Less by Andrew Sean Greer

Greer won the Pulitzer Prize for Fiction for this book. It’s a sweet book, about a sensitive soul on a mission to distract himself from his miseries. Arthur Less is an aging gay writer, whose novels are not show stoppers but who is continuing to try. His lover of nine years has left him to marry another man. He is about to turn fifty. So he escapes on an around the world journey that takes him places like Milan and Paris, Morocco and Mexico, Germany and Japan. It’s a charming book, and a sweet love story. It has humour and grace, and the character of Arthur Less is beautifully observed. There’s tongue in cheek humour, as subtle as it is clever, and lovely, lovely language and metaphor.

Tuesday, September 25, 2018

Medieval Bodies: Life, Death and Art in the Middle Ages by Jack Hartnell

The most frustrating thing about books like this is that I forget most of what I’ve read almost as soon as I have finished the chapter. And this wonderful book is packed with fascinating details that I do so much want to remember! Jack Hartnell is an art historian so here he is writing about medieval bodies as the people themselves saw them and lived in them, and how we can see evidence of this in the contemporary art of the times. The book is divided into chapters about the various areas of the body, such as head, feet, stomach and so forth. Each chapter contains wonderful anecdotes (Jack Hartnell understands the importance of story telling to capture an audience), medical opinions and treatments of the time, and spin offs – in the chapter about feet for example, we look at travel and cartography.

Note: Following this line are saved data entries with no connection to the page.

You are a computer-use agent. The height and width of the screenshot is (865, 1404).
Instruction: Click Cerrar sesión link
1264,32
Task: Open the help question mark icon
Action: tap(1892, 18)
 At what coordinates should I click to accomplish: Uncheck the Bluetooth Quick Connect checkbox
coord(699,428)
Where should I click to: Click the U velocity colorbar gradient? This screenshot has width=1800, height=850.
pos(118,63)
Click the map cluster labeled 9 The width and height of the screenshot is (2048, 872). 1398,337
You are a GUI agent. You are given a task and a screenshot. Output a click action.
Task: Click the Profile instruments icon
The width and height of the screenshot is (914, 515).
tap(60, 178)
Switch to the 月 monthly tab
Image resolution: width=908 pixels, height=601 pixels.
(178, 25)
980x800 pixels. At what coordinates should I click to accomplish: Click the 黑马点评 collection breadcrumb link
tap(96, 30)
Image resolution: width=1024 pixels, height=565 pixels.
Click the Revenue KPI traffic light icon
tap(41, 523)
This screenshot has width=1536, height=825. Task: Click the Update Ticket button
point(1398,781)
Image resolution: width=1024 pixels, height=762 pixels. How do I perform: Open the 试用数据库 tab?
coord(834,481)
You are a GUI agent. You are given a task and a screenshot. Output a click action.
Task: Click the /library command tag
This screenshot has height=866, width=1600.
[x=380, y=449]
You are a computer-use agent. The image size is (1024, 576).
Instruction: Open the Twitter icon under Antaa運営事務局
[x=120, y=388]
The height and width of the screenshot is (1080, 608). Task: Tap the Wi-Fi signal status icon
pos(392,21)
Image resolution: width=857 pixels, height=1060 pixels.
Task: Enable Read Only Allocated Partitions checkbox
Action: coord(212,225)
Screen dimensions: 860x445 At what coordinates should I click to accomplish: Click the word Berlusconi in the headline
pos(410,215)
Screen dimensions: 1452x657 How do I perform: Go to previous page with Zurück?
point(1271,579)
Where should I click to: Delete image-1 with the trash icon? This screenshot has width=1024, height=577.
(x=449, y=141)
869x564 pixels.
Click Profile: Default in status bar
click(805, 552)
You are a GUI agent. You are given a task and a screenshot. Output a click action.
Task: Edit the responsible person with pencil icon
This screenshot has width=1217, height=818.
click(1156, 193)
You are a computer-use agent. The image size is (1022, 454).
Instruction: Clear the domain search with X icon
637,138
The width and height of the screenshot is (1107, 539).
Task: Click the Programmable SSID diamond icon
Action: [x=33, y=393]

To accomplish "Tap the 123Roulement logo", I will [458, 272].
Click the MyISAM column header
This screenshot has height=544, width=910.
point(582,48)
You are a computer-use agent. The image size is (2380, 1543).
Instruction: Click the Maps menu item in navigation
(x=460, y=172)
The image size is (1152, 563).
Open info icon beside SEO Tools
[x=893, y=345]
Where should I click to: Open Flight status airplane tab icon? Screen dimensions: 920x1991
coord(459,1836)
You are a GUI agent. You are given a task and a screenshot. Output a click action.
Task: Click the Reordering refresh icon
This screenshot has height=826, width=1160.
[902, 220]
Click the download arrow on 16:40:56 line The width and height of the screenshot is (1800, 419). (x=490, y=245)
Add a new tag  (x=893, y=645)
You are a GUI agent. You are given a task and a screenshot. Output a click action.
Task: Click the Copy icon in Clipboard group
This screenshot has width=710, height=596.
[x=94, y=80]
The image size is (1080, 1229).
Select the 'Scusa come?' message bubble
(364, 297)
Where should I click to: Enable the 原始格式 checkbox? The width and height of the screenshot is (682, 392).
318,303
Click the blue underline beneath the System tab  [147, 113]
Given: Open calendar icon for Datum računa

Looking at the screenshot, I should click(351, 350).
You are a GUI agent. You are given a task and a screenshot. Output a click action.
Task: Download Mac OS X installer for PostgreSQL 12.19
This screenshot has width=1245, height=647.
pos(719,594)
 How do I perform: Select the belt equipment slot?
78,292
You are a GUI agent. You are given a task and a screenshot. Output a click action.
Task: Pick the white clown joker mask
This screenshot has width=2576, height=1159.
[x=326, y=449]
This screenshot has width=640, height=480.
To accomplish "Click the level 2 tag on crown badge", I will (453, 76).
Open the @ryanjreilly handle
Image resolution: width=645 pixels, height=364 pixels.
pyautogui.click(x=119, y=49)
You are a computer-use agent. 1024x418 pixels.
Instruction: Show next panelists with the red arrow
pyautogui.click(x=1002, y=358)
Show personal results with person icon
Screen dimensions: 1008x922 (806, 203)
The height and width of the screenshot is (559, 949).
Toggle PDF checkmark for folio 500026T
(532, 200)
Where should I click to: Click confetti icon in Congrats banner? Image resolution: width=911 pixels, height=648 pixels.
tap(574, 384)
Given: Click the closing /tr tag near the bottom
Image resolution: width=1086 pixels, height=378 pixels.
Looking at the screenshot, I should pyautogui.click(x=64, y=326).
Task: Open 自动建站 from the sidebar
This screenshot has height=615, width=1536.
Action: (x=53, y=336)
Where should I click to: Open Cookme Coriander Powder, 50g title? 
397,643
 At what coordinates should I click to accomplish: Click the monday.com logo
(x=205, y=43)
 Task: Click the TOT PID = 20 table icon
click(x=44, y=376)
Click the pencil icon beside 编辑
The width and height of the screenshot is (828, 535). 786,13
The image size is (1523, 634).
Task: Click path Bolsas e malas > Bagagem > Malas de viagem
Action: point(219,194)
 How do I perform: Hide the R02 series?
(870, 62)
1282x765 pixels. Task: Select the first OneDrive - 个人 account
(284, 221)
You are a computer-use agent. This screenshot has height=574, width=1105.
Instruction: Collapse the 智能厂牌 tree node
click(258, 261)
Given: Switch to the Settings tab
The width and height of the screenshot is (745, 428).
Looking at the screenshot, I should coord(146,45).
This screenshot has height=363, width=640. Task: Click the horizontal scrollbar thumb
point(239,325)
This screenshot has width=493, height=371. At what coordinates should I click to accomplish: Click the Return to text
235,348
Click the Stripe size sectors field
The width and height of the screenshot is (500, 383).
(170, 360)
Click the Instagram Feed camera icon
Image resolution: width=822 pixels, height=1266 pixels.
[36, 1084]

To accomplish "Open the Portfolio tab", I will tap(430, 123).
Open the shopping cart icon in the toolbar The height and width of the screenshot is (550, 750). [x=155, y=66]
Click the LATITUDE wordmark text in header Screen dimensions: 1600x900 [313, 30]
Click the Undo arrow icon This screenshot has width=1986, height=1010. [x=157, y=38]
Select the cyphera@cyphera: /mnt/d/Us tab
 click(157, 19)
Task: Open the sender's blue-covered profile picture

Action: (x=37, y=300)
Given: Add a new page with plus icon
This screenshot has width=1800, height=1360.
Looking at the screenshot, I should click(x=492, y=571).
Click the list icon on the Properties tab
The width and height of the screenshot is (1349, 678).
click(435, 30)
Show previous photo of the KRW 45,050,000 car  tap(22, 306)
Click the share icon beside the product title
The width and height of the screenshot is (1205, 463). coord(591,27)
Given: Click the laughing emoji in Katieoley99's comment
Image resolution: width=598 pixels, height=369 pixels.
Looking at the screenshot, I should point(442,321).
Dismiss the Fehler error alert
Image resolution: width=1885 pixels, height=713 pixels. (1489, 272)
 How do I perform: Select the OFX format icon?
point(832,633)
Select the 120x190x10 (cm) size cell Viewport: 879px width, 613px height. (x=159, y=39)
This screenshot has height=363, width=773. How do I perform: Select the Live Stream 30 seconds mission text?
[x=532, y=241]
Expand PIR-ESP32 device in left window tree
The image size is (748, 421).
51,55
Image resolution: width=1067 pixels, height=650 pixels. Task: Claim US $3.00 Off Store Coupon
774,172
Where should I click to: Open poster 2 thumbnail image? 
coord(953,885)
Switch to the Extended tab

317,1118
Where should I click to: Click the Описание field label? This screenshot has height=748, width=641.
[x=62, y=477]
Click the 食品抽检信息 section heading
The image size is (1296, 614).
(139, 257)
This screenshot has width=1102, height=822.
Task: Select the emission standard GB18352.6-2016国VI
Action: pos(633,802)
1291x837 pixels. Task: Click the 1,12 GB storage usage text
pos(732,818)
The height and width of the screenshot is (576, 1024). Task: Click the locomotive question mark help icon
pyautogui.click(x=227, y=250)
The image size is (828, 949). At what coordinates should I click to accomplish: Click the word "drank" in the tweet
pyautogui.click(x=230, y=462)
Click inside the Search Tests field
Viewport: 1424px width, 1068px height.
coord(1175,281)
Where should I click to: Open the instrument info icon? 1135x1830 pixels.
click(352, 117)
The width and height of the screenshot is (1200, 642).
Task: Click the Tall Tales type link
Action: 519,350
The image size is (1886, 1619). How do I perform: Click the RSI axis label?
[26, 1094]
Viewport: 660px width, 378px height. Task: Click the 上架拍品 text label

I enjoyed some aspects of this book so much that I sent emails to long suffering friends about characters like Roland the Farter, a member of Henry II’s court, employed for his skills in jumping, whistling and farting all at the same time. Because this is fundamentally a serious book though, and absolutely packed with information, it requires some concentration to read. Not for the beach but definitely for a rainy day on the couch!

Tuesday, September 11, 2018

Four Seasons in Rome by Anthony Doerr

This is such a lovely book. Anthony Doerr writes about the year he spent in Rome with his wife Shauna and baby twins Henry and Owen in 2004. On the day the twins were born, he received a one year fellowship from the American Academy in Rome, which involved moving the family there and living and writing there. So what he ends up writing, three years later once all that experience has had time to mature, is this story of his year in Rome. For someone who knows Rome well, has lived in Italy herself for a year and returned over and over and over again, this is like reliving the experience all over again. It’s not a travelogue, but rather a quiet and detailed observation of daily life in Rome throughout the year, the small sights, sounds and tastes of the city. With two tiny babies in a pretty basic rented apartment, no car and a book to write, Doerr and his wife are not tourists per se, but genuine visitors absorbing the life of the city. Quite simply, it made me very, very homesick for a city I love. And I haven’t even mentioned the writing, which is quite simply gorgeous. Doerr’s language is beautiful and his observations thoughtful. This is a lovely book.